Speaking to a crowd of more than 300 local community members, President Vicente Fox promised to support the conservation efforts in the Monarch Butterfly Biosphere Reserve. He publicly reaffirmed his commitment to both the conservation and the sustainable development of the region. He also promised to meet new conservation goals through the coordination of several federal agencies.

The event also included Mexican environmental officials such as the Minister of the Environment and Natural Resources (SEMARNAT), Victor Lichtinger, the Director of the Commission for Natural Protected Areas (CONAP), Ernesto Enkerlin, and the Attorney General for the Environment (PROFEPA), Jose Campillo. The Minister of the Environment and Natural Resources, Victor Lichtinger, gave special recognition to the Packard Foundation for their support of the project. He also thanked the efforts of World Wildlife Fund (WWF-US) President, Kathryn Fuller for her contribution in creating the Monarch Butterfly Trust Fund. He also recognized Telmex Foundation for their donation of funds and equipment to PROFEPA to be used for the enforcement and vigilance of the Reserve. The contribution by the Telmex Foundation was the result of a WWF proposal that suggested such a collaboration. Minister Lichtinger also announced the imminent signing of the Fideicomiso Monarca and the subsequent conservation payments to the local communities that are scheduled for December 13th and 14th of this year.

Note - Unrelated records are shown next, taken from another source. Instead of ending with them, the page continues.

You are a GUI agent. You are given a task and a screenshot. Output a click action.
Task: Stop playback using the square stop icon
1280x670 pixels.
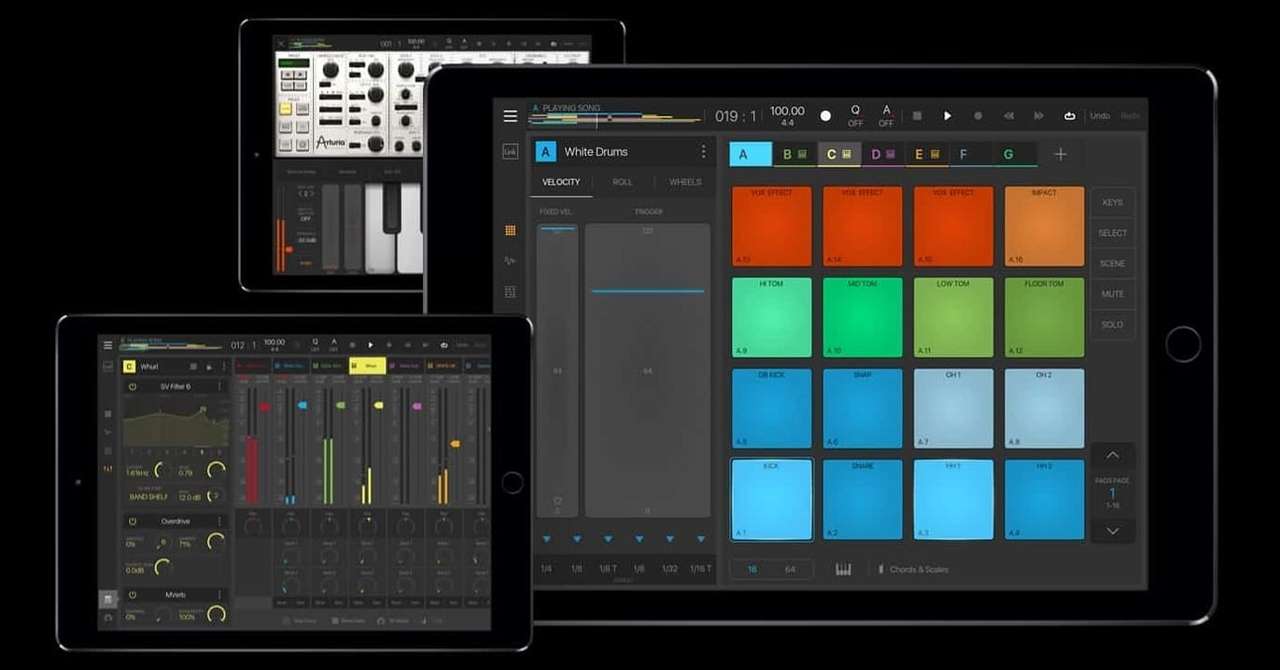pyautogui.click(x=917, y=116)
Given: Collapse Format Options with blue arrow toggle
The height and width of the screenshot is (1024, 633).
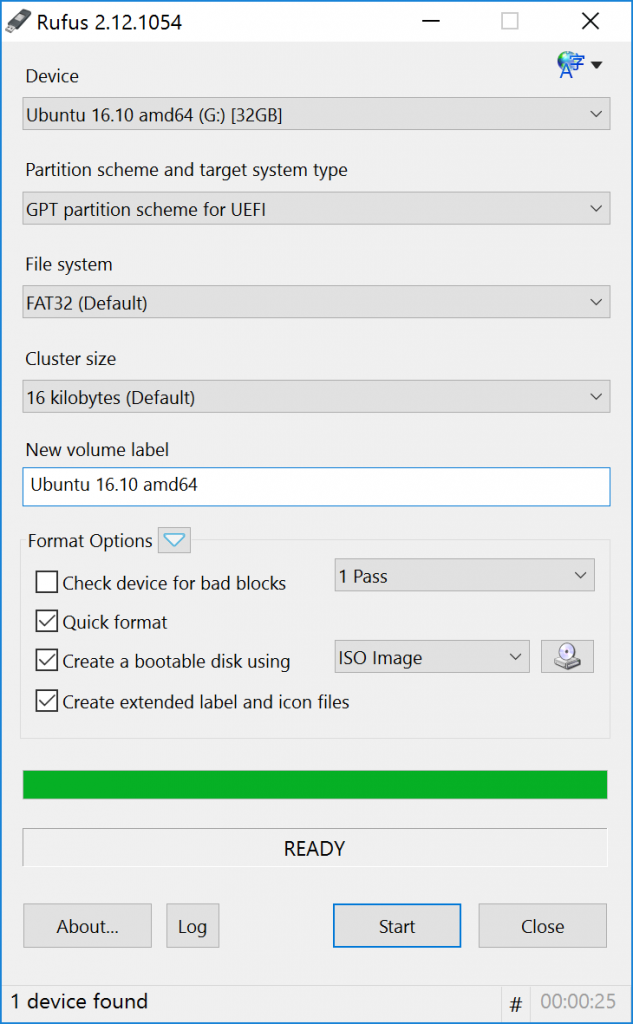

President Fox's Commitments for Conservation (English translation; original Spanish version appears below)

Friends:

Precisely at the beginning of Conservation Week I am pleased in a very special manner to be here to establish commitments and define government actions with the purpose of accomplishing sustainable management of the natural resources in the monarch butterfly reserve.

It pleases me greatly to have been invited to this event, I am very pleased with your presence.

The monarch butterfly is currently in danger; we must act with speed and effiency. In the last 28 years we have lost already 44% of the forest cover of the region that shelters it.

To guarantee the conditions required for their overwintering and reproduction and equally to assure their migratory cycle, we are starting an integral strategy which will be a model in various ways.

In the first place, because it merges international and national efforts, The Tri-lateral Mexico-Canada-U. S. committee for the Conservation of wildlife and its Ecosystems has created the Monarch Butterfly work group to facilitate the cooperation that allows us to preserve the lives of between 100 and 140 million butterflies that hatch in the north of the continent and arrive at 5 sanctuaries in the states of Mexico and Michoacan in a trip that is truly miraculous for a being so small and so fragile.

The monarch butterfly, like all nature, is the patrimony of humanity, not solely of one country, one region, or of one group.

Because of this we are all obliged to work to preserve its existence. It is part of an extraordinary inheritance that we must watch over and protect. Its loss in factg would impoverish everyone.

In the second place, the strategy that we make known today is an example because in it coincide the efforts of the three levels of government: Federal, State, the state of Mexico and Michoacan, as well as the municipalities (counties) included in the reserve.

We all participate in a united manner to solve from origin the problems that have translated in the loss of forests that serve as a refuge to the monarch butterfly.

This participation acquires today a modality without precedents. For the first time a direct mechanism is established for the payment for ecological services rendered by communities owner of the nuclear zones of the protected natural area defined in a Decree more than 20 years ago.

But now for the first time this direct payment mechanism is established.

By means of the Monarch Trust, that to date counts with a base of 57 million pesos, 12,500 "ejidatarios" and commune residents of 37 communities of the nuclear zone will receive 170 pesos per cubic meter of forest as compensation for their logging permit and 114 pesos per wooded hectare in the conservation plan.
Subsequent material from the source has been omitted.